▶ RAW DATA
*** Block opens ***

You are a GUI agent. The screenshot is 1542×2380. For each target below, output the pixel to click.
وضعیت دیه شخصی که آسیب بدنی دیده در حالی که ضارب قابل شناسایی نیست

*** Block closes ***
*** Block opens ***

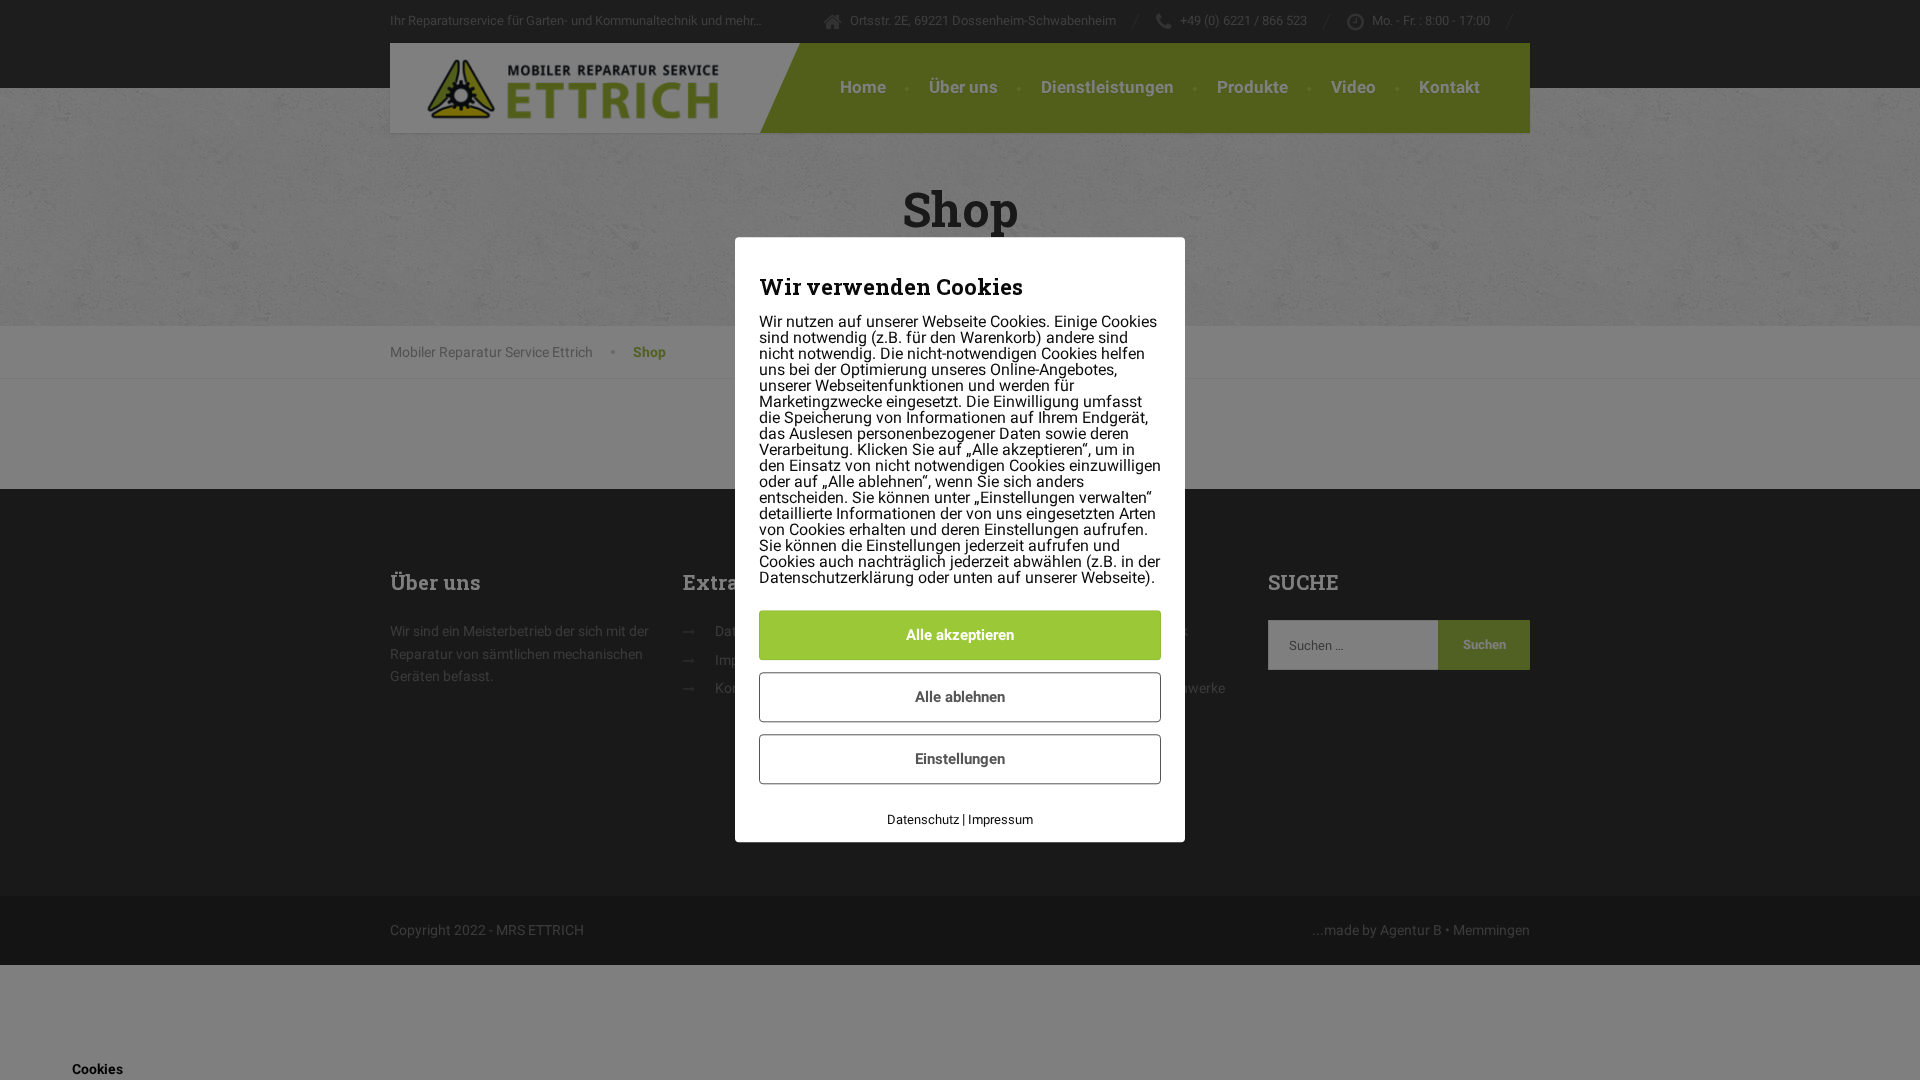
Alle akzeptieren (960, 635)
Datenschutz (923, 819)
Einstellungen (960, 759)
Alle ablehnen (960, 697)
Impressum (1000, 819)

*** Block closes ***
*** Block opens ***

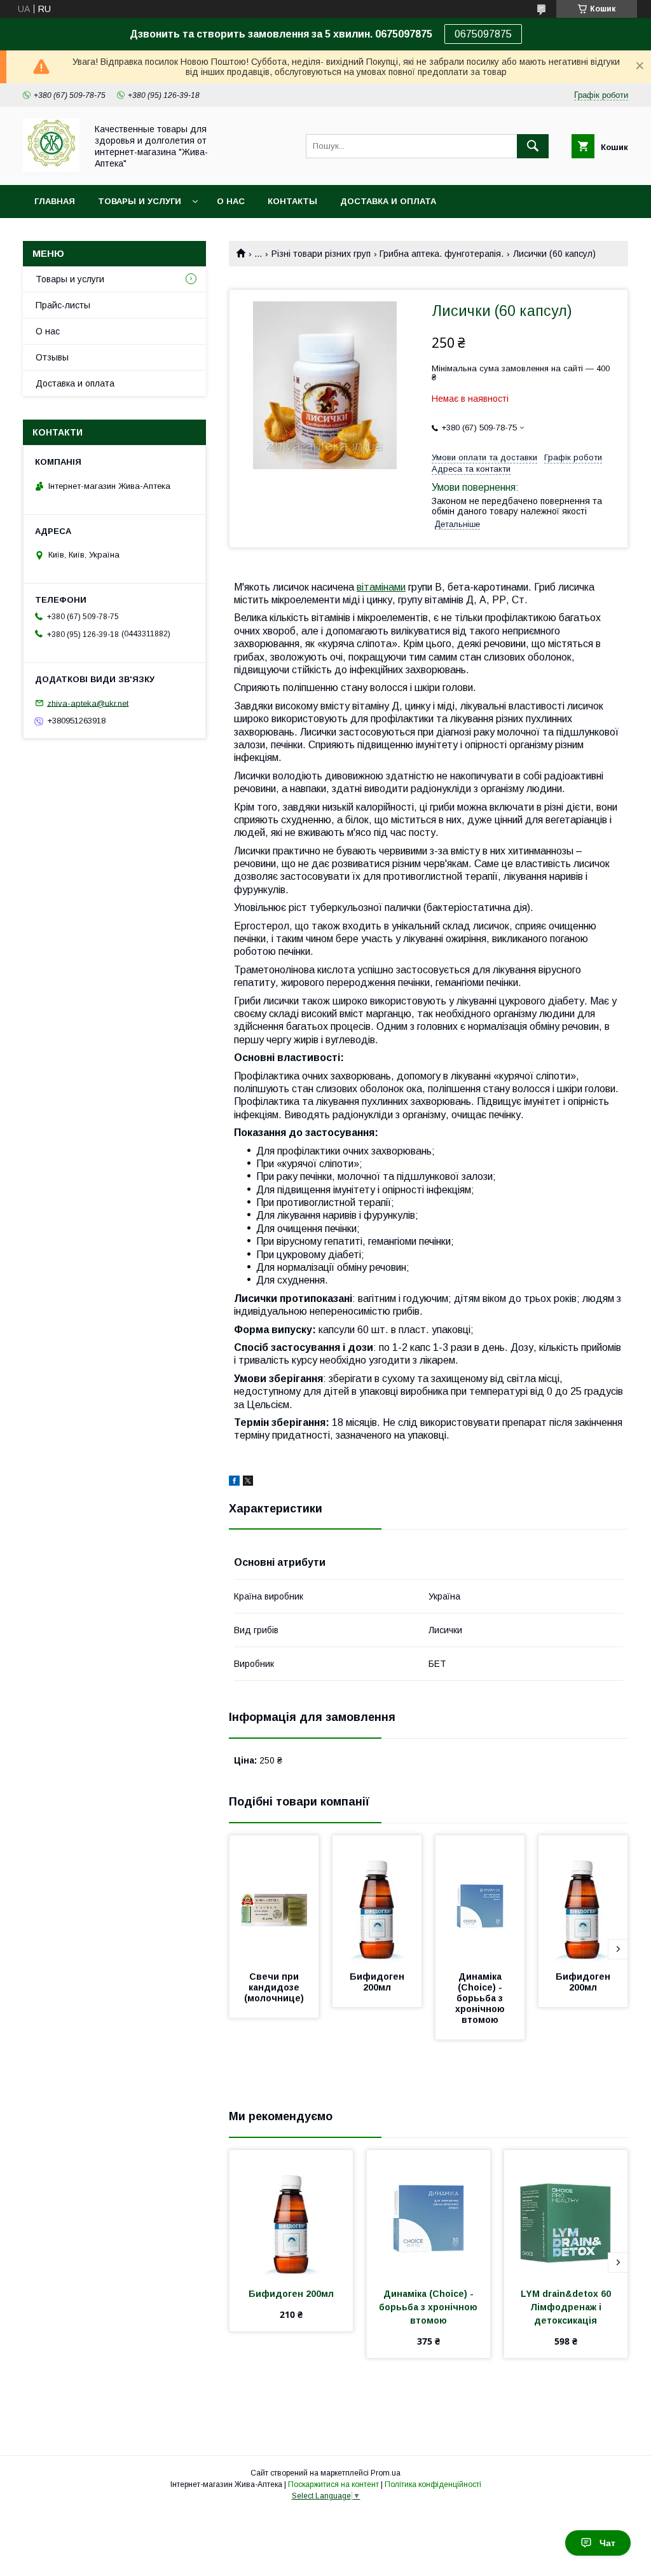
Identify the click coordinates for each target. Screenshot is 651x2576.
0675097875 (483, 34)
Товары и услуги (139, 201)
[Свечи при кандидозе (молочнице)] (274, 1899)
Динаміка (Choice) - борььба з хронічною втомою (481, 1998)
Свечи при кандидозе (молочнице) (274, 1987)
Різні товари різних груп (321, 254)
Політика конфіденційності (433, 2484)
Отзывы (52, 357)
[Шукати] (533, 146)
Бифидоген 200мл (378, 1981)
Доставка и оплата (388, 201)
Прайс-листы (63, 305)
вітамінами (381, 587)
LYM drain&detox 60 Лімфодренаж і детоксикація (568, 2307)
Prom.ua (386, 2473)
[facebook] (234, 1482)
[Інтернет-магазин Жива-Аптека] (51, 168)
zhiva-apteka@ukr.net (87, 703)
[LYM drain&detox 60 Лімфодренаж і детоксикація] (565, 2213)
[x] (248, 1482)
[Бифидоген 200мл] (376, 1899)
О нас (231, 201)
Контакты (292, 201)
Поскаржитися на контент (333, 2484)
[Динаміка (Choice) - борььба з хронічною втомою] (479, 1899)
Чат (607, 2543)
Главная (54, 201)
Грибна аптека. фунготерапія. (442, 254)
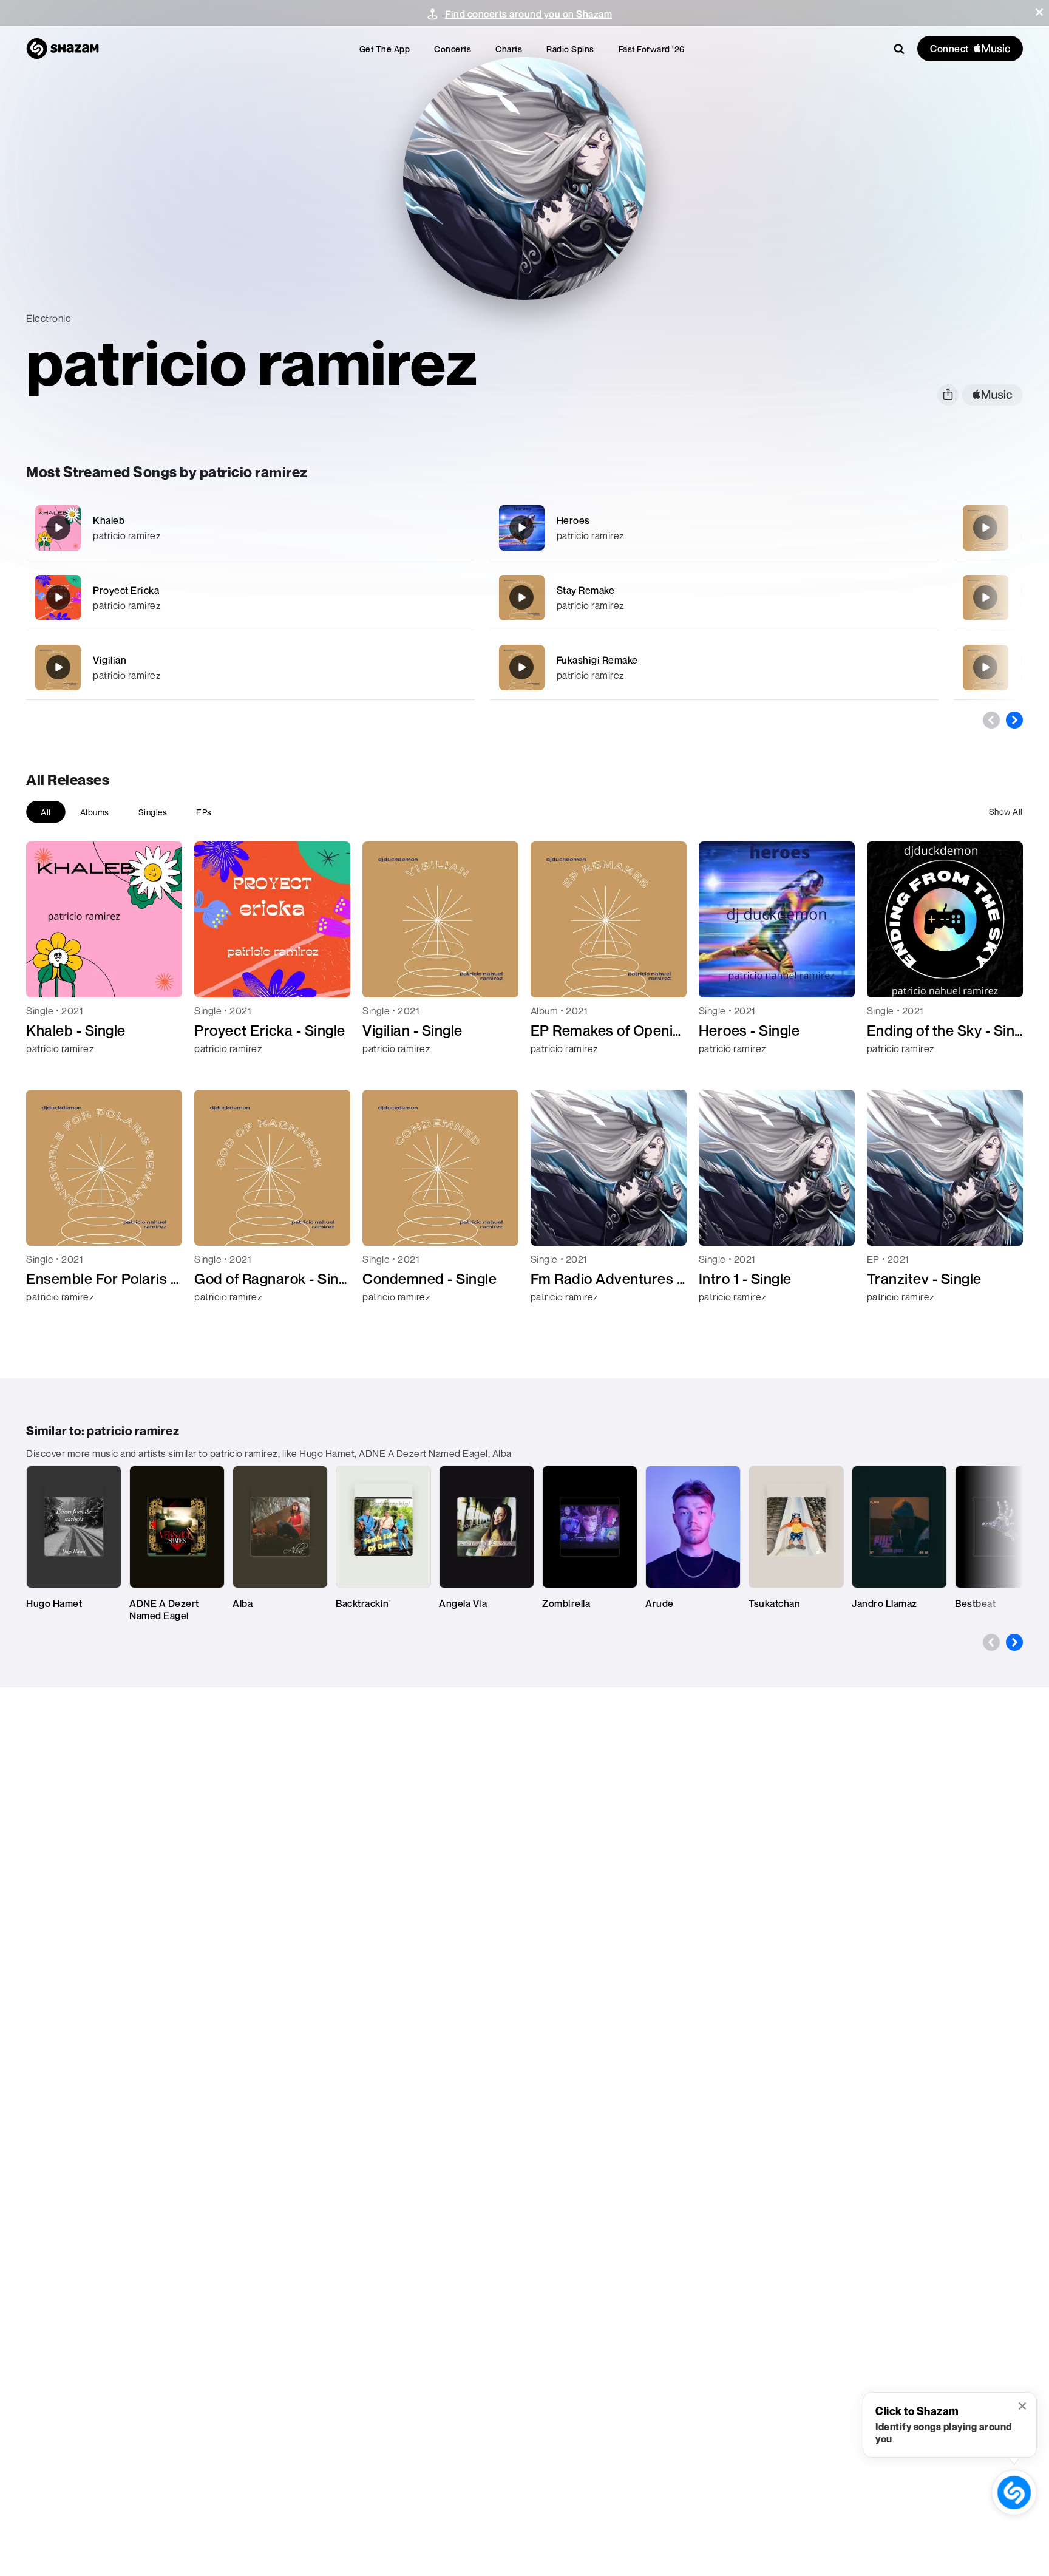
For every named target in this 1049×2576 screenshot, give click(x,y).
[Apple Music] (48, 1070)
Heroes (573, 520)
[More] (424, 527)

*** Block closes ***

▶ GOAL OF THE EXERCISE
Working from the records above, write out verbatim only the lines from the line containing "You are a GUI" through the line containing "وضعیت دیه شخصی".

▶ ANSWER SECTION
You are a GUI agent. The screenshot is 1542×2380. For each target below, output the pixel to click.
وضعیت دیه شخصی که آسیب بدنی دیده در حالی که ضارب قابل شناسایی نیست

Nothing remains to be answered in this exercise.